** start SOURCE DATA **

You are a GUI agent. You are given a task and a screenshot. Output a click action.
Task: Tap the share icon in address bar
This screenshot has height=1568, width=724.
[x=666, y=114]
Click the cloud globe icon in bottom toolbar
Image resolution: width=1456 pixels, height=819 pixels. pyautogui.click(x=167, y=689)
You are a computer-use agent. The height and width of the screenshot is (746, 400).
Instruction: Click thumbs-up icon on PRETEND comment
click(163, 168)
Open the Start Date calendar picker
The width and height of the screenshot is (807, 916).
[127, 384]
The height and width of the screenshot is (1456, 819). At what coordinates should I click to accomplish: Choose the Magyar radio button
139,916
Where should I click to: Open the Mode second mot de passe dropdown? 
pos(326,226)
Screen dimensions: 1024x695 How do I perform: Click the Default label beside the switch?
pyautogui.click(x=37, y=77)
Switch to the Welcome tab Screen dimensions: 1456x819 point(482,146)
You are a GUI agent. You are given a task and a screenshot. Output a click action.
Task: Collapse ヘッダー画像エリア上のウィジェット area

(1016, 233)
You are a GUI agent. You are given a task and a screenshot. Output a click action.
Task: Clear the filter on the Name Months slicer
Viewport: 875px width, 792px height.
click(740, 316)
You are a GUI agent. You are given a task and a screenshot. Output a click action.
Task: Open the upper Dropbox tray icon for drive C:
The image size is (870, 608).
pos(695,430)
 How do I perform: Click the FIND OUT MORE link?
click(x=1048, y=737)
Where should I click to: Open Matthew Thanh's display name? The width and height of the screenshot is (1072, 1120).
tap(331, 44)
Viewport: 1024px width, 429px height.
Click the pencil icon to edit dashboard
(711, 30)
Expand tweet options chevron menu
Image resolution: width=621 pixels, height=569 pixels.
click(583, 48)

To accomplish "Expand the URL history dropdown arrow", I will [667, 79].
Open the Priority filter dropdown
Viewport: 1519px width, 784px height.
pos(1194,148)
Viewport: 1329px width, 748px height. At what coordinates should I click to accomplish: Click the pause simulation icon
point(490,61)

** end SOURCE DATA **

(SET PROBLEM): Can you rewrite the items from the line with "You are a computer-use" up to and including the line with "pos(326,226)", keeping the requests as they are but multiplying each click coordinate in the answers by 2.55 and rounding to whole numbers, with halves rounded up? Give only those lines.

(FULL SOLUTION):
You are a computer-use agent. The height and width of the screenshot is (746, 400).
Instruction: Click thumbs-up icon on PRETEND comment
click(416, 428)
Open the Start Date calendar picker
The width and height of the screenshot is (807, 916).
[324, 979]
The height and width of the screenshot is (1456, 819). At what coordinates should I click to accomplish: Choose the Magyar radio button
354,2336
Where should I click to: Open the Mode second mot de passe dropdown? 
pos(831,576)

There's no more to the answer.